Auteur: eliane_jaulmes <jaulmes_at_...>
Date: Wed, 03 Dec 2003 19:35:32 -0000

Rappel :
Présentation de la campagne :
http://fr.groups.yahoo.com/group/Glorantha_VF/message/8329 Chapitre précédent :
http://fr.groups.yahoo.com/group/Glorantha_VF/message/9089

Pendant qu'Ambroise et Énéric s'éloignent de la ville avec les cavaliers pentiens, Hybban se glisse lui aussi dans la nuit. Il fuit l'agitation humaine de la grande cité pour courir dans les bois qui s'étendent au sud de Bout du Monde. Sa femme le rejoint et trottine à ses côtés. Elle avait refusé de le suivre jusque dans les maisons des hommes et était restée en dehors de la ville. Le chasseur est préoccupé car son épouse est toujours prisonnière de son corps de louve. Il est temps d'interroger les esprits à ce sujet et de quémander une part de leur sagesse. Hybban porte la main à son cou où pend le Collier du Loup et murmure une prière à chaque croc jauni accroché au lacet de cuir. Des hurlements s'élèvent dans la nuit. Les loups sentent les esprits s'éveiller. Des yeux jaunes brillent soudain dans les sous-bois ténébreux. ``Que nous veux-tu, homme-ours ? Pourquoi nous appelles-tu ?'' demandent à l'unisson les voix grondantes des esprits. Le chasseur frémit en sentant ces présences menaçantes qui le fixent. Sa voix reste cependant forte et assurée lorsqu'il répond ``Voyez Queue d'Argent, ma femme. Elle fait partie du peuple mi-homme, mi-loup et pourtant sa moitié humaine est maintenant prisonnière du corps de loup. Savez-vous comment la libérer de cette malédiction ?'' Les bêtes se rapprochent sans bruit et viennent humer l'odeur de Queue d'Argent. Au bout de quelque temps, les loups tournent de nouveau leurs yeux vers le chasseur. ``Hmm, et c'est à nous que tu t'adresses pour cela ? Soit, puisque tu demandes aux loups, tu recevras une réponse de loup. Ta compagne a oublié la forme et la saveur du corps des humains. Si tu veux l'aider à se souvenir, tu dois lui faire boire du sang de femme.'' Ayant dit cela, les esprits du collier refluent vers les sous-bois et disparaissent dans les ombres.

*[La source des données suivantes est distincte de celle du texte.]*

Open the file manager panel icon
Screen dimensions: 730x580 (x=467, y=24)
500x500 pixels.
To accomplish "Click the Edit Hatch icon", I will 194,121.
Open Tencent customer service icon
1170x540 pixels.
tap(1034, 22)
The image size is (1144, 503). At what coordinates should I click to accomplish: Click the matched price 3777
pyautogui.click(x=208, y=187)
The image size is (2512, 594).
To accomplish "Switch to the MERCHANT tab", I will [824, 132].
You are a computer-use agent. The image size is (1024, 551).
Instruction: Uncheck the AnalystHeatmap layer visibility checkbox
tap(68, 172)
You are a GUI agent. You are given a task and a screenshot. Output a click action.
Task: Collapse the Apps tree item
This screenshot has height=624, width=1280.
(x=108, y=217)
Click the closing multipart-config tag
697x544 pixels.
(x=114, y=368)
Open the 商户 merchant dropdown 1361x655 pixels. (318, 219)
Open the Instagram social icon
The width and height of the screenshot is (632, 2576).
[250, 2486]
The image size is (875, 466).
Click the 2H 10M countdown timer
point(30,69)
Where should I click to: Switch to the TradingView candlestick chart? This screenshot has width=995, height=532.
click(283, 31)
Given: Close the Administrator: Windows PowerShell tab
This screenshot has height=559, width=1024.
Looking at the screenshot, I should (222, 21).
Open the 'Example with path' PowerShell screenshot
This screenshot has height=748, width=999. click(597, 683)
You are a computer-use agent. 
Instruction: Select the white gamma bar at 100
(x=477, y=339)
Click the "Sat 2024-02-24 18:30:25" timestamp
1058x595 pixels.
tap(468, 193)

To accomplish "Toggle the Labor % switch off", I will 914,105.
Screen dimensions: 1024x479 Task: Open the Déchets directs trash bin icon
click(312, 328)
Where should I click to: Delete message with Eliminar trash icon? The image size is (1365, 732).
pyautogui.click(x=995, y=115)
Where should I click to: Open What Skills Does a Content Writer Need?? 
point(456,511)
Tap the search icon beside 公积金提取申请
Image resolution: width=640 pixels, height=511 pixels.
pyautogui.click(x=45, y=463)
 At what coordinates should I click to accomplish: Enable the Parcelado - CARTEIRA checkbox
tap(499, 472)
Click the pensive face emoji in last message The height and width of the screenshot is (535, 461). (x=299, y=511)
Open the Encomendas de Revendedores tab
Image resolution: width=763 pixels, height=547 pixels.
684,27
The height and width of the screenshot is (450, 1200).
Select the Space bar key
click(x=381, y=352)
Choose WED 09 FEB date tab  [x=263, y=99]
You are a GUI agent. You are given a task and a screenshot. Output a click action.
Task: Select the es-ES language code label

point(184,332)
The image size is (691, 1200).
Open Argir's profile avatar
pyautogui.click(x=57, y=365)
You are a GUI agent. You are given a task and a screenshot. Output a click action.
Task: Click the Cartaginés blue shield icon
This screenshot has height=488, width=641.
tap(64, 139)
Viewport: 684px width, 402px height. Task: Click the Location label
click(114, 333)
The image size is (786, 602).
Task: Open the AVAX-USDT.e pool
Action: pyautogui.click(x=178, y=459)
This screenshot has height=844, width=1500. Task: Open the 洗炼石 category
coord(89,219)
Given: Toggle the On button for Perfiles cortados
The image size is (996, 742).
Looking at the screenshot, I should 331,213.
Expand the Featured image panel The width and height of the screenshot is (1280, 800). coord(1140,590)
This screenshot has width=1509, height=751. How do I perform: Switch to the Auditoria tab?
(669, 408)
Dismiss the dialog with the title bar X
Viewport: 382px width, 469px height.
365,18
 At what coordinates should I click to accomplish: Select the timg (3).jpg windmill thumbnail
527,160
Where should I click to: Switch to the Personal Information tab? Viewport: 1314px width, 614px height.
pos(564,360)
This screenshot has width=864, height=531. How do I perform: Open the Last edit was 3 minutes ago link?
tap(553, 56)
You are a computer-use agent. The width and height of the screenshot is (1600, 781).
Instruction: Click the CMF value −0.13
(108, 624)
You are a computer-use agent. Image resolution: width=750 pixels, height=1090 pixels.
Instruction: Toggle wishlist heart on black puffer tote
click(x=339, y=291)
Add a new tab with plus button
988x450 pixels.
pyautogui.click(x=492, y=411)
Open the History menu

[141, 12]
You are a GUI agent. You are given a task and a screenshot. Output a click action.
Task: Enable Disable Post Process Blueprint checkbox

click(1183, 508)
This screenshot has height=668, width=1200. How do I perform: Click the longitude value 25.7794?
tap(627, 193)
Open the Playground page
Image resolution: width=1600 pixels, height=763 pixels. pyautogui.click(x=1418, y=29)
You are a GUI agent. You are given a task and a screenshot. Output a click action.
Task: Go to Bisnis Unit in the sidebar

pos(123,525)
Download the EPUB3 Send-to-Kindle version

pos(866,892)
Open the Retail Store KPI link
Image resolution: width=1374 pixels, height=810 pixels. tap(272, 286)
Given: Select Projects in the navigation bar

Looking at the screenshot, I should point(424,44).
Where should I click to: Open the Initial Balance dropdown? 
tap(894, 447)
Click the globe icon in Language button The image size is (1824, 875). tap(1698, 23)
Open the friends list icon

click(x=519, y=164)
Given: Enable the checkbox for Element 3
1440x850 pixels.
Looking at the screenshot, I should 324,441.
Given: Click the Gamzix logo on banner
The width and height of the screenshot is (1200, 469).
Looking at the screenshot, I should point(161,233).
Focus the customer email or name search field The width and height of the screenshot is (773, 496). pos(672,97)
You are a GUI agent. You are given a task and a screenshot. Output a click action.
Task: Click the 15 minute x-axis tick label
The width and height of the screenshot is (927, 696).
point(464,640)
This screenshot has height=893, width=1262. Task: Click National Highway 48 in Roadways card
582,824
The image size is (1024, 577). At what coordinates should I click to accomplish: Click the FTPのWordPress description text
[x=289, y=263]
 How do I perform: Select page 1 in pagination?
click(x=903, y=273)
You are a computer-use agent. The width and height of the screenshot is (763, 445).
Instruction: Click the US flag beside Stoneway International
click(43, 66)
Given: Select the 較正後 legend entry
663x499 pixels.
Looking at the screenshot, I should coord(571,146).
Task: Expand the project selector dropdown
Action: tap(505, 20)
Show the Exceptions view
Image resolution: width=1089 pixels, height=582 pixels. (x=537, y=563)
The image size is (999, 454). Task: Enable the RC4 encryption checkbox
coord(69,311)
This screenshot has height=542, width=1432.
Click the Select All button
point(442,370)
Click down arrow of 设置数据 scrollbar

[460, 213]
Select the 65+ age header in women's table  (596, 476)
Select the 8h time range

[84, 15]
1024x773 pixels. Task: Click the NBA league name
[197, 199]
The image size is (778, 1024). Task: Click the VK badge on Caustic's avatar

Le soleil est déjà bien haut au-dessus de Bout du Monde, lorsque le chasseur quitte Queue d'Argent et retourne vers les murailles des hommes. Une grande agitation règne à l'extérieur de la ville. Les armées sont en train de lever le camp. Plusieurs bataillons sont déjà en marche vers le sud. Seule l'Armée du Lendemain semble échapper à ces préparatifs de départ. En se rapprochant, le chasseur constate
également qu'un grand enclos a été installé à l'écart de la ville. De
nombreux chevaux y sont déjà parqués et d'autres sont en train d'y être conduits. Demain aura lieu la grande cérémonie à Yara Aranis, la dévoreuse de chevaux, et tous les propriétaires sont engagés à conduire leurs bêtes hors des murailles. Il ne devra rester à l'intérieur des murs que les étalons prévus pour le grand sacrifice.

Hybban s'enfonce dans les rues de Bout du Monde. À l'auberge, il trouve Calliope et Fédarkos fort inquiets. Les deux savants ont voulu se rendre au matin à la maison de l'ordre de Saint Bernard mais des gardes lunaires ceinturaient la bâtisse. Dans la rue, les rumeurs parlaient de monstres, de combats, de morts, de prisonniers. Impossible de savoir ce qu'il a pu advenir d'Ambroise. Ils sont ensuite sortis de la ville pour chercher Énéric et celui-ci avait disparu. Les cavaliers pentiens ont apparemment levé le camp durant la nuit. Calliope refuse de croire que son neveu les a abandonnés. Il doit y avoir une explication à ce départ précipité. Faute de piste de recherche, les trois compagnons décident de se rendre à l'auberge d'Aldharyk pour l'avertir de la situation. En chemin, Hybban raconte à Calliope ses aventures de la nuit et la réponse proposée par les esprits des loups. La vieille philosophe secoue la tête. ``Quelle drôle d'idée d'aller poser la question à des loups. Que savent-ils de la nature des hommes ? Boire du sang de femme ! Quelle idée ! Je vais te donner mon conseil, jeune chasseur, puis tu décideras ce qui est le mieux pour ton épouse. Je pense qu'il faut plutôt lui faire boire du lait de femme, car notre nature n'est pas de prendre la vie mais de la donner.'' Hybban hoche la tête et médite les deux conseils contradictoires qu'il a obtenus.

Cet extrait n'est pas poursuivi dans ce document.